• [Goal of the exercise]:
Can you retype all of the following material line for line, without changing anything?

Material for finding displayed items:

--*--

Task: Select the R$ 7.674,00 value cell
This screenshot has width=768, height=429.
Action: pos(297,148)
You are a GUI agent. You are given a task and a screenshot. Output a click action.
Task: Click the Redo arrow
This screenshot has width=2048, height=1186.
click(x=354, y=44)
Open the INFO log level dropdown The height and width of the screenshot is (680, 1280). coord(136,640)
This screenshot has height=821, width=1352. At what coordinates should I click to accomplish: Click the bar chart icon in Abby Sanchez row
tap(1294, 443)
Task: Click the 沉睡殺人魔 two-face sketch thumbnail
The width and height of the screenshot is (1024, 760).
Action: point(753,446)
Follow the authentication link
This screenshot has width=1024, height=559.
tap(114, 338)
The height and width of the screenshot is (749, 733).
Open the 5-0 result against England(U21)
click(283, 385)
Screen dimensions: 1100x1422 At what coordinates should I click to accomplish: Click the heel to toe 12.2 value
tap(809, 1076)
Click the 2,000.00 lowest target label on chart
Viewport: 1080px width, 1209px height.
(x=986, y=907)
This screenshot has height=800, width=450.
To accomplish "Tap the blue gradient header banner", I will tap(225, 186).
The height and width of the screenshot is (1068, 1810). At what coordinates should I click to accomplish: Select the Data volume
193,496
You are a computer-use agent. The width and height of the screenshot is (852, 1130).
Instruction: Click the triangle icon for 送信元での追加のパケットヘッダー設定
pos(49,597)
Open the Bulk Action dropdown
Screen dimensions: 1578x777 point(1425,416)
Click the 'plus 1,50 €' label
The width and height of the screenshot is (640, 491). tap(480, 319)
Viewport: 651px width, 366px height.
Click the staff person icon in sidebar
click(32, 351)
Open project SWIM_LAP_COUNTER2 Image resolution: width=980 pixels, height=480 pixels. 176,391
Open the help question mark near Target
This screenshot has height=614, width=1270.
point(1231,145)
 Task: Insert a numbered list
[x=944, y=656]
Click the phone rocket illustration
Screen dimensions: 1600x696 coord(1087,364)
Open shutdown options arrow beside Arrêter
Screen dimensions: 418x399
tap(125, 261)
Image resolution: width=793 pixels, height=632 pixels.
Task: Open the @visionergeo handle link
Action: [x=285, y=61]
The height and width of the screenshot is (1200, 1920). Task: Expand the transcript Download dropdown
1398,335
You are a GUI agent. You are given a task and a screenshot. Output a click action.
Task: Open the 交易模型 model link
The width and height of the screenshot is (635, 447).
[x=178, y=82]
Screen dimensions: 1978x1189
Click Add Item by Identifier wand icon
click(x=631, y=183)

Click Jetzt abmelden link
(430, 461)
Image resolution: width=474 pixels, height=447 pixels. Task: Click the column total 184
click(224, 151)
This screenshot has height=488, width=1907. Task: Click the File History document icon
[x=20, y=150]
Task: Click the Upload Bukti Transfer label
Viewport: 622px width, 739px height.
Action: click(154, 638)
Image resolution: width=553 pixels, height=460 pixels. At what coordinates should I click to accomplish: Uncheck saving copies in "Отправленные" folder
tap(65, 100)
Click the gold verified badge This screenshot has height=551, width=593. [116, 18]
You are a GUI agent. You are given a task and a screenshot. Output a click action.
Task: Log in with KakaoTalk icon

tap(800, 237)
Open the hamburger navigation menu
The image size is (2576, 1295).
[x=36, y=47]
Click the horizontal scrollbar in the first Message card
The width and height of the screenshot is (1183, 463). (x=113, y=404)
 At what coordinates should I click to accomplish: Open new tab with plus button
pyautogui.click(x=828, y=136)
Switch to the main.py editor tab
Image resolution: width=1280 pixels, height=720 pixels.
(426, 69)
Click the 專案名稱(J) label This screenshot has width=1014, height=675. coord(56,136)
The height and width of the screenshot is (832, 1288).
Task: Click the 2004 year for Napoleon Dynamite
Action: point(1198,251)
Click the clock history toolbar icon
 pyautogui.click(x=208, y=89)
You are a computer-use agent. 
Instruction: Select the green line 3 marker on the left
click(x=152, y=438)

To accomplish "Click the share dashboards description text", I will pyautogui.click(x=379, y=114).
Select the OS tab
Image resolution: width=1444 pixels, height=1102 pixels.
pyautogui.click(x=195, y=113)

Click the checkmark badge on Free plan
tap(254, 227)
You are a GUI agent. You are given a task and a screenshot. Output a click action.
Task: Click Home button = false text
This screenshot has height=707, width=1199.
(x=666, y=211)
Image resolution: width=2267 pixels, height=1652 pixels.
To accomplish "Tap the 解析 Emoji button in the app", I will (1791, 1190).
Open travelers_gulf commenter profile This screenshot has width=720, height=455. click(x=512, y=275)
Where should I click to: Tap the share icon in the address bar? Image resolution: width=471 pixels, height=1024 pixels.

--*--

• [Full solution]:
Task: Select the R$ 7.674,00 value cell
This screenshot has width=768, height=429.
Action: pos(297,148)
You are a GUI agent. You are given a task and a screenshot. Output a click action.
Task: Click the Redo arrow
This screenshot has width=2048, height=1186.
click(x=354, y=44)
Open the INFO log level dropdown The height and width of the screenshot is (680, 1280). coord(136,640)
This screenshot has height=821, width=1352. At what coordinates should I click to accomplish: Click the bar chart icon in Abby Sanchez row
tap(1294, 443)
Task: Click the 沉睡殺人魔 two-face sketch thumbnail
The width and height of the screenshot is (1024, 760).
Action: point(753,446)
Follow the authentication link
This screenshot has width=1024, height=559.
tap(114, 338)
The height and width of the screenshot is (749, 733).
Open the 5-0 result against England(U21)
click(283, 385)
Screen dimensions: 1100x1422 At what coordinates should I click to accomplish: Click the heel to toe 12.2 value
tap(809, 1076)
Click the 2,000.00 lowest target label on chart
Viewport: 1080px width, 1209px height.
(x=986, y=907)
This screenshot has height=800, width=450.
To accomplish "Tap the blue gradient header banner", I will tap(225, 186).
The height and width of the screenshot is (1068, 1810). At what coordinates should I click to accomplish: Select the Data volume
193,496
You are a computer-use agent. The width and height of the screenshot is (852, 1130).
Instruction: Click the triangle icon for 送信元での追加のパケットヘッダー設定
pos(49,597)
Open the Bulk Action dropdown
Screen dimensions: 1578x777 point(1425,416)
Click the 'plus 1,50 €' label
The width and height of the screenshot is (640, 491). tap(480, 319)
Viewport: 651px width, 366px height.
Click the staff person icon in sidebar
click(32, 351)
Open project SWIM_LAP_COUNTER2 Image resolution: width=980 pixels, height=480 pixels. 176,391
Open the help question mark near Target
This screenshot has height=614, width=1270.
point(1231,145)
 Task: Insert a numbered list
[x=944, y=656]
Click the phone rocket illustration
Screen dimensions: 1600x696 coord(1087,364)
Open shutdown options arrow beside Arrêter
Screen dimensions: 418x399
tap(125, 261)
Image resolution: width=793 pixels, height=632 pixels.
Task: Open the @visionergeo handle link
Action: [x=285, y=61]
The height and width of the screenshot is (1200, 1920). Task: Expand the transcript Download dropdown
1398,335
You are a GUI agent. You are given a task and a screenshot. Output a click action.
Task: Open the 交易模型 model link
The width and height of the screenshot is (635, 447).
[x=178, y=82]
Screen dimensions: 1978x1189
Click Add Item by Identifier wand icon
click(x=631, y=183)

Click Jetzt abmelden link
(430, 461)
Image resolution: width=474 pixels, height=447 pixels. Task: Click the column total 184
click(224, 151)
This screenshot has height=488, width=1907. Task: Click the File History document icon
[x=20, y=150]
Task: Click the Upload Bukti Transfer label
Viewport: 622px width, 739px height.
Action: click(154, 638)
Image resolution: width=553 pixels, height=460 pixels. At what coordinates should I click to accomplish: Uncheck saving copies in "Отправленные" folder
tap(65, 100)
Click the gold verified badge This screenshot has height=551, width=593. [116, 18]
You are a GUI agent. You are given a task and a screenshot. Output a click action.
Task: Log in with KakaoTalk icon

tap(800, 237)
Open the hamburger navigation menu
The image size is (2576, 1295).
[x=36, y=47]
Click the horizontal scrollbar in the first Message card
The width and height of the screenshot is (1183, 463). (x=113, y=404)
 At what coordinates should I click to accomplish: Open new tab with plus button
pyautogui.click(x=828, y=136)
Switch to the main.py editor tab
Image resolution: width=1280 pixels, height=720 pixels.
(426, 69)
Click the 專案名稱(J) label This screenshot has width=1014, height=675. coord(56,136)
The height and width of the screenshot is (832, 1288).
Task: Click the 2004 year for Napoleon Dynamite
Action: point(1198,251)
Click the clock history toolbar icon
 pyautogui.click(x=208, y=89)
You are a computer-use agent. 
Instruction: Select the green line 3 marker on the left
click(x=152, y=438)

To accomplish "Click the share dashboards description text", I will pyautogui.click(x=379, y=114).
Select the OS tab
Image resolution: width=1444 pixels, height=1102 pixels.
pyautogui.click(x=195, y=113)

Click the checkmark badge on Free plan
tap(254, 227)
You are a GUI agent. You are given a task and a screenshot. Output a click action.
Task: Click Home button = false text
This screenshot has height=707, width=1199.
(x=666, y=211)
Image resolution: width=2267 pixels, height=1652 pixels.
To accomplish "Tap the 解析 Emoji button in the app", I will (1791, 1190).
Open travelers_gulf commenter profile This screenshot has width=720, height=455. click(x=512, y=275)
Where should I click to: Tap the share icon in the address bar? Image resolution: width=471 pixels, height=1024 pixels.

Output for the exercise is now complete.